Next, a method for constructing the driftwood catcher 1 will be described.
The construction method of the driftwood trapping body 1 according to the present invention is a construction method of the driftwood trapping body 1 installed on the upstream side of the erosion control dam 10, wherein a closed cross-section space is formed at a predetermined location on the upstream side. A step of erecting the forming member 2 and installing a pile foundation 4 having a bottomed cylindrical sheath pipe 6 at the upper end so as to protrude downward from the closed cross-sectional space; It consists of a step of filling the filling material (concrete) 3 to fix the pile foundation 4 and the sheath pipe 6, inserting the driftwood capturing column member 5 into the sheath pipe 6, and erecting it.

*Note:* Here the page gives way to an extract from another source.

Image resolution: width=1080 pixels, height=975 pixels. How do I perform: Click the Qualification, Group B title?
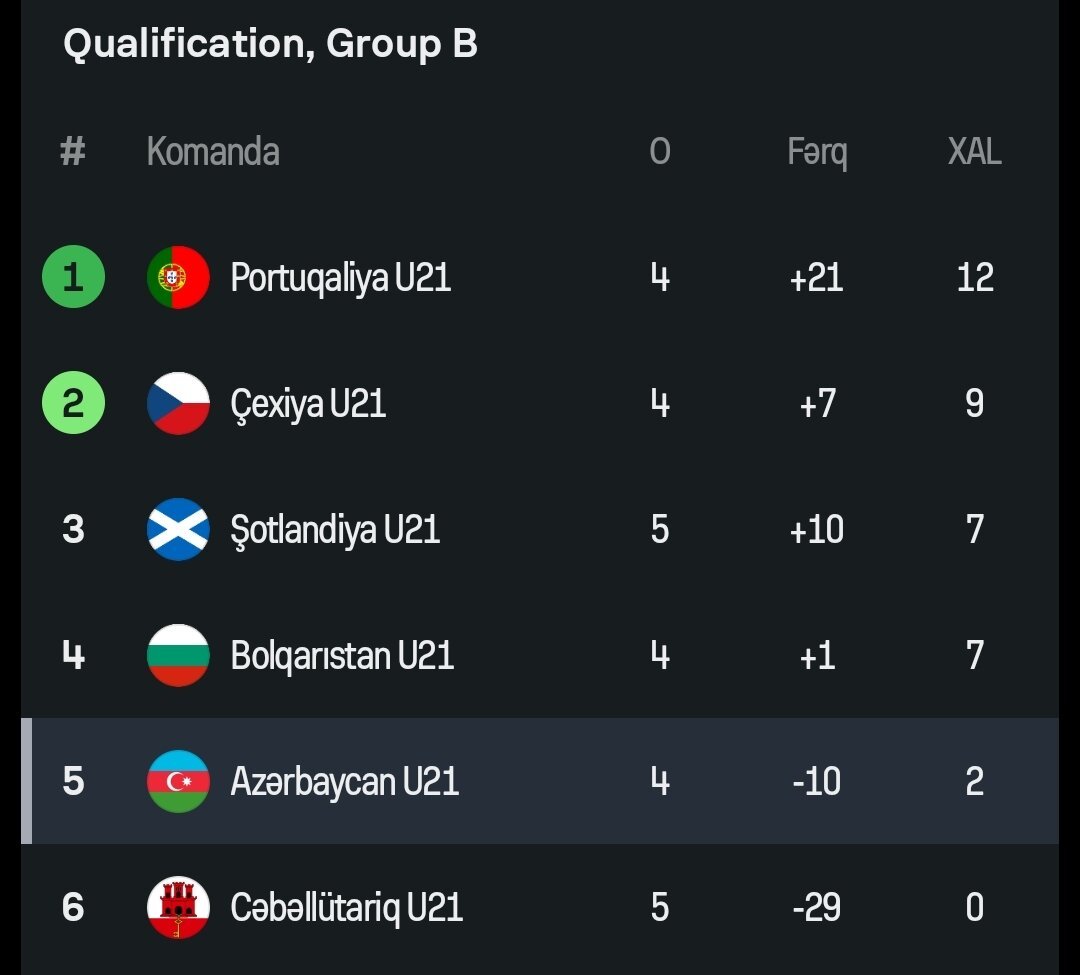point(270,45)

When the closed cross-section forming member 2 is implemented as a liner plate 12 as in this embodiment, it is assembled three-dimensionally by flange connection in the circumferential and axial directions. Although the closed cross-section forming member 2 according to the illustrated example has a circular shape in a plan view, it may have an oval shape (see FIG. 13) or a rectangular shape. In addition, since the closed cross-section forming member 2 according to the illustrated example is implemented at a height of about 2 m, it is usually implemented by a floor excavation (open cut) construction method. When constructing the forming member 2, it is preferable to use the reverse winding construction method. In addition, when using a member other than the liner plate 12 (see paragraph [0034] above), the closed cross-section forming member 2 is constructed by a method according to the characteristics of each member.
When the closed cross-section forming member 2 is implemented by a driftwood catcher 51 formed in an oval shape when viewed from above as shown in FIG. The support member 18 is appropriately installed as necessary.
The same technical concept applies to the embodiments described below.

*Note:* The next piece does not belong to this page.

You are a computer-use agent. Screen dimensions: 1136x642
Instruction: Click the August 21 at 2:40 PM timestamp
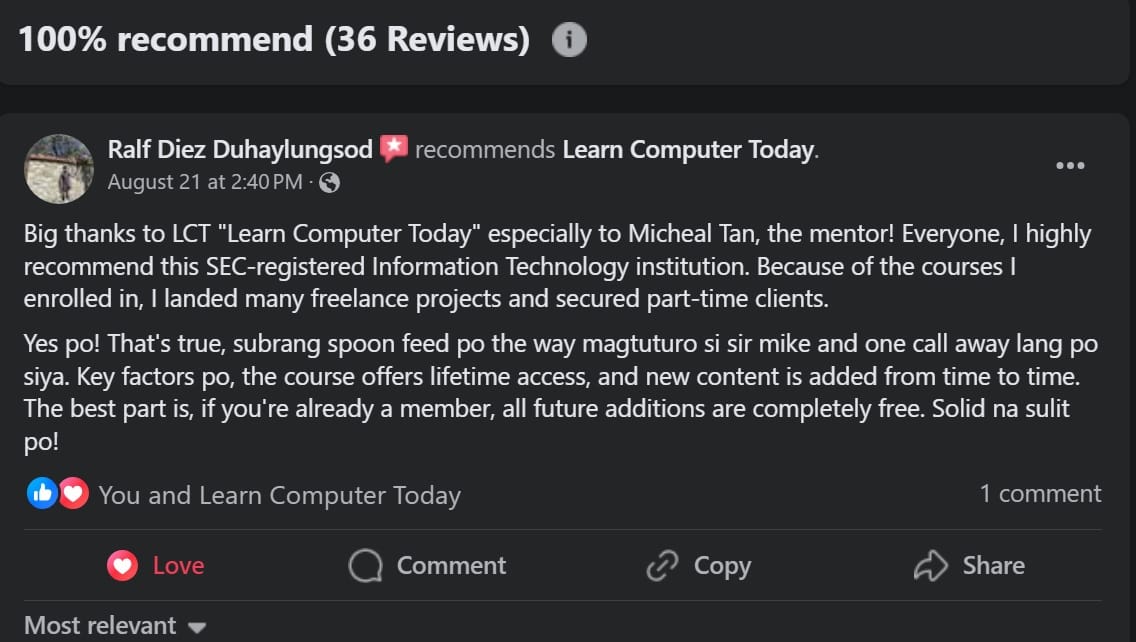(x=204, y=182)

The pile foundation 4 is integrated with (the bottom surface of) the sheath pipe 6 at its upper end by joining means such as welding. It is positioned substantially in the central part of the space, embedded vertically in the sedimentation area, and concrete 7 is placed around the embedded part. During this operation, the upper end of the sheath tube 6 and the upper end of the closed cross-section forming member 2 are substantially aligned.
In this embodiment, the embedding dimension (projection dimension below the closed cross-sectional space) is set to about 1300 mm, but the strength of the sedimentation area where the pile foundation 4 is embedded and the required driftwood trapping body It can be appropriately increased or decreased according to the structural design such as the rigidity of 1.
Further, in this embodiment, concrete 7 is placed and fixed in order to stabilize the erected state of the pile foundation 4, but instead of the concrete 7, soil cement can be used in the same manner. This determination is made by appropriately considering the ground properties (strength, etc.) of the sediment area in which the pile foundation 4 is embedded, the required rigidity of the driftwood trapping body 1, and the like.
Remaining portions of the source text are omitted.